I started to panic. How could I remove my evil eye spell if I couldn’t get my hands on the proper remedy? My neighbor observed my agitation and after pouring out the frightening details of my dilemma to her, she said I could call her grandmother who lives in Mexico. She had the perfect remedy to protect against the evil eye.

I called her at exactly 6:48 pm as I was instructed. A feeble voice answered and with a thick accent she said, “Take the right eye of a hyena and put it in very strong vinegar for seven days. Then boil it. Take it to a remote place, where a rooster’s crow cannot be heard and bury it next to a cactus plant. Your spell will be broken.”

I think it might be easier to avoid mirrors.

Sunday, September 5, 2010

A Temple in the Hood

Some are taught as children that Womanhood is sacred, life-giving, strong and wise. Huh.

When a woman can look back into her past, without resentment, for the too numerous to mention times her friends pointed out how much of an idiot she could be, but then often reminded her of how much she had improved, and learned that it was the truth that set her free, that at first had pissed her off.

When a woman can look back at her weight during pregnancy, and the all encompassing desire for Cracker Jacks and Chicken Yakatori, she can embrace the fullness of her experience, considering no one else could get their arms around her.

When a woman can look back into her past, without regret, without spotlighting the screams directed at her husband while giving birth, “You did this to me, you bastard! Oh God! This is all your fault!” She can embrace the gift of her experience or at least until she develops calluses on her nipples from breastfeeding.

When a woman can look back into her past at the ongoing unhappiness she has connected with the shape of her body, and she can then allow her personal trainer to pry the handcrafted Cinnamon Dolce Latte from one hand, and the chocolate iced vanilla pound cake from the other, she will be liberated.
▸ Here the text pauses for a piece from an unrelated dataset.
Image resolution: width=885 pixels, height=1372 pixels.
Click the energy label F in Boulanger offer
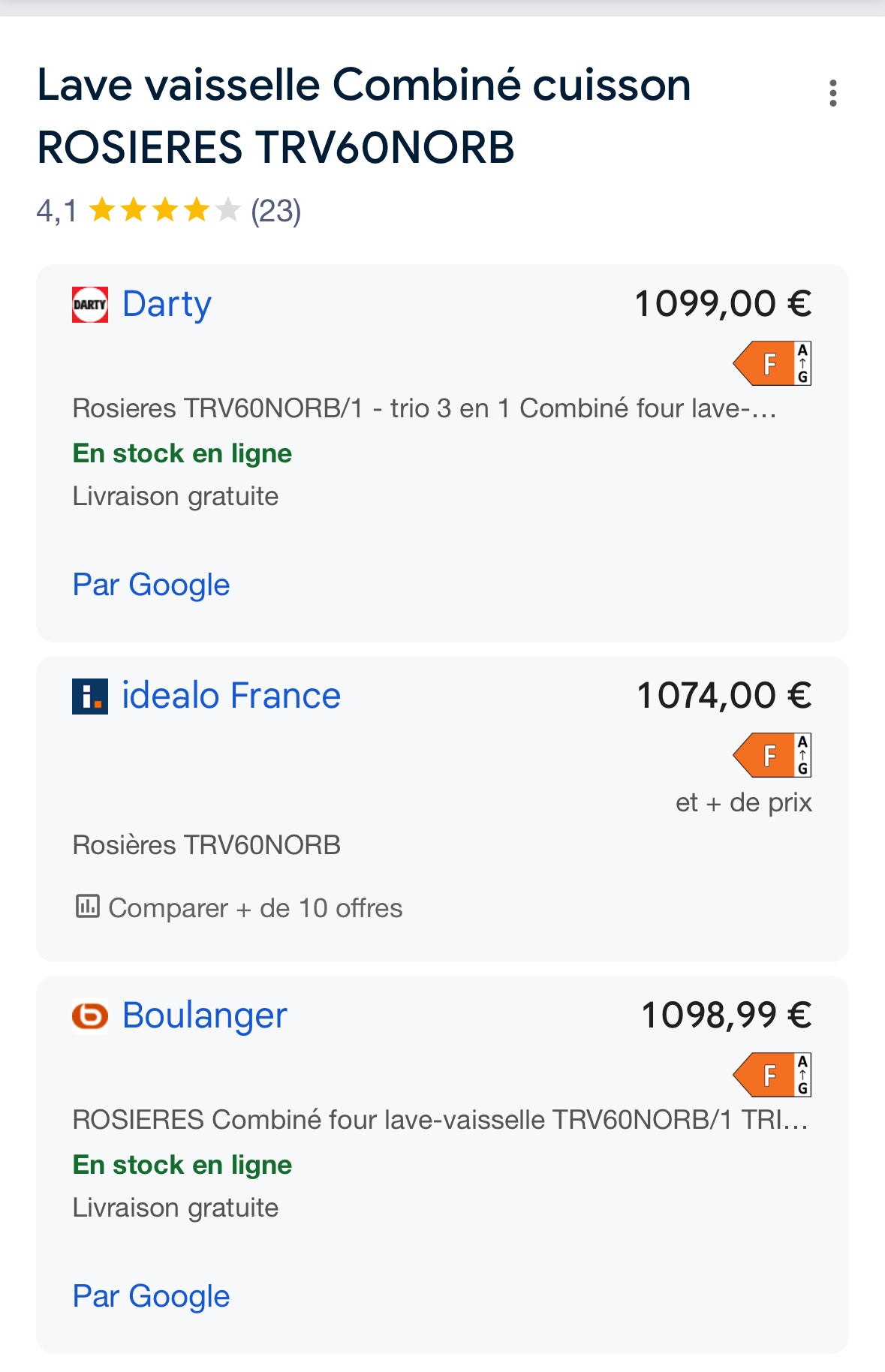[772, 1076]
When a woman can look back into her past, without hesitation or bitterness, and throw her personal trainer and caution to the wind, to build upon what she had gained, membership in a small, fat-loving civilization, she will respect herself.

When a woman can see her own divinity and recognize the divinity in other women, although some of them had cosmetic surgery to enhance the divinity, she can see her body as a temple and appreciate its form, regardless of age or stage of life she is in.

When a woman can look back and see that the temple that God had given her was being treated like a tent, she can use her experience to learn from and without faltering, choose to reposition the center pole, braid new guy lines and secure the stakes.

When a woman can look back and suddenly say to herself, “Why the hell am I looking back, we aren’t going that way,” The sooner she can move forward to express her emotions, her intellect, her talents and sing praise with the strength and beauty of a diamond that illuminates her itty-bitty, teeny-tiny, world.